"Then that accounts for it," said the Unwiseman. "If there were such a word those men would be called by it. But to come back to the chocolate eclaires, whether they are made by bakers, fakirs, or plumbers, they cost money; if I don't have them I shall starve to death, for I can never more eat apples; therefore, to live I must make some money, and to make money I must go into business."
"Well, I haven't any doubt it will be good for you," said Mollie. "It's always well to have something to do. What business are you going into?"
"Ah!" said the Unwiseman, with a shake of his head. "That's my secret. I've got a patent business I'm going into. It's my own invention. I was going to be a lawyer at first, but I heard that lawyers gave advice. I don't intend to give anything. There isn't any money in giving things, so, of course, I decided not to be a lawyer—besides, I know of a man who was a lawyer and he spent all of his life up to his ears in trouble, and he didn't even own the trouble. It all belonged to his victims."
"Why don't you become a minister?" suggested Mollie.
"That's too hard work," said the Unwiseman. "You've got to go to church three times every Sunday, and, besides, my house wouldn't look well with a steeple on it. Then, too, I'd have to take a partner to ring the bell and play the organ, and, of course, he'd want half the collections. No: I couldn't be a minister. I'm too droll to be one, even if my house would look well with a steeple on it. I did think some of being a doctor, though."

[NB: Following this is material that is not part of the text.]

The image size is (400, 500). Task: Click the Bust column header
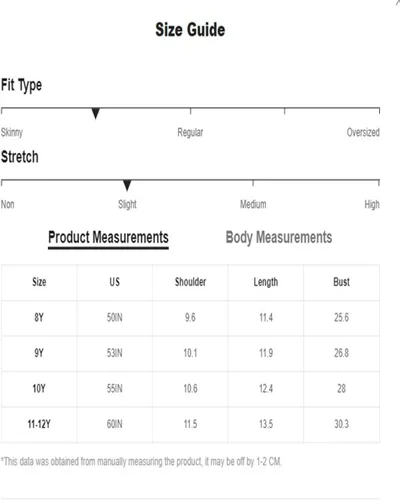click(341, 282)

"Why don't you?" said Mollie. "Doctors are awfully nice people. Our doctor is just lovely. He gives me the nicest medicines you ever saw."
"That may be true; but I don't want to be a doctor," returned the Unwiseman. "You have to study an awful lot to be a doctor. I knew a man once who studied six weeks before he could be a doctor, and then what do you suppose happened? It was awfully discouraging."
"What was it?" queried Mollie.
"Why, he practised on a cat he owned, to see what kind of a doctor he had become, and the cat died all nine times at once; so the poor fellow, after wasting all those weeks on study, had to become a plumber, after all. Plumbing is the easiest profession of all, you know. You don't have to know anything to be a plumber, only you've got to have strong eyes."